During his return to Sun Media after the breakthrough of the digital media, Godfrey was in awe to see newspapers were handing out content for free. “The content that they gathered, all newspapers were giving it away for nothing on something called ‘the internet’ and I thought, ‘wow, isn’t that amazing.’”
Recognizing the decline of revenue from advertisements, Godfrey discussed what he was doing for the future of Postmedia in regards to gaining back lost income from ads. “Many newspapers including Postmedia are scrambling as quickly as they can to charge for content on various platforms. There’s no doubt about that,” Godfrey said. “Postmedia has done a number of things. We are on four platforms, which we call our ‘media quartet’, which is print, the web, the tablet and the smartphone.” Godfrey believes in completion through all social platforms, “Google and Facebook have dammed the river upstream. They get most of the digital advisement.”
The life span for print media in today’s age is slowly declining along with advertisement sales and the hope for the future. Godfrey uses the New York Times as an example of declining revenues. “[New York Times] are now counting the days until they become a company that relies on 60 per cent of revenue from reader participation and 40 per cent from advertising from print and digital,” says Godfrey.
Now it is almost too difficult to remember the days that the Times was averaging approximately 75 per cent of revenues from advertising and only 20 per cent from circulation. It goes without saying that the numbers do not compare.

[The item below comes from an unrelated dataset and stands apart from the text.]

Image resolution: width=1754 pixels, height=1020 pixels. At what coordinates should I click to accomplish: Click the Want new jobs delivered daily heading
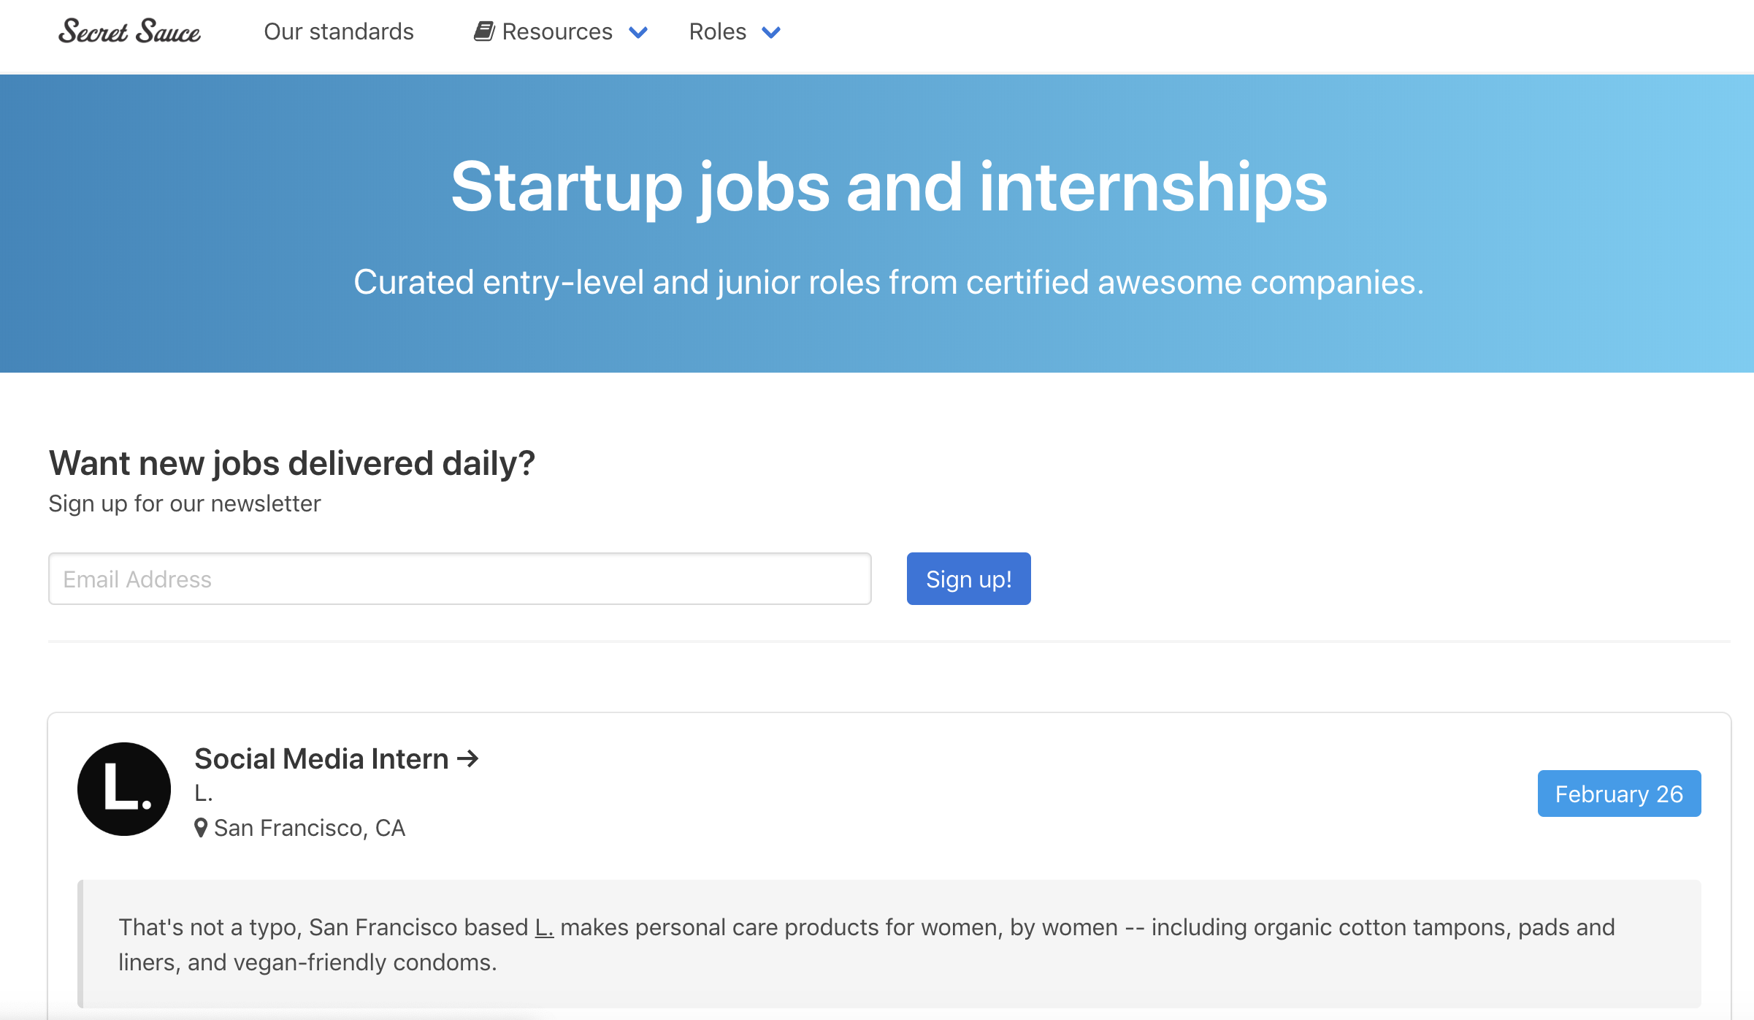pos(292,463)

While classified ads used to be the “heart and soul of newspaper revenue,” Godfrey explains the erosion of classified ads as “print ad revenue is in decline and continues to be that way.”
As a fact of life, change is everywhere. As CEO of Postmedia, Godfrey can recognize the facts of change. “Change is always taking place in this industry. You have to adjust to the change. Those who don’t adjust lose their jobs; the people that did adjust strived in the industry.”
“Right now we have over 180 newspapers-community newspapers, daily newspapers, some big and some not big at all in this country. I believe there will be more consolidation in the future,” said Godfrey. “I do not believe that newspapers themselves will disappear but I believe the device of the smartphone will be the device of the future.”
As the keynote comes to an end, Godfrey relishes on how much publications and print media have changed his life and his career. In a few short words he captures the essence of newspapers and their impact on the world, “We have been well served by newspapers, and it would be a pity if we lost them.”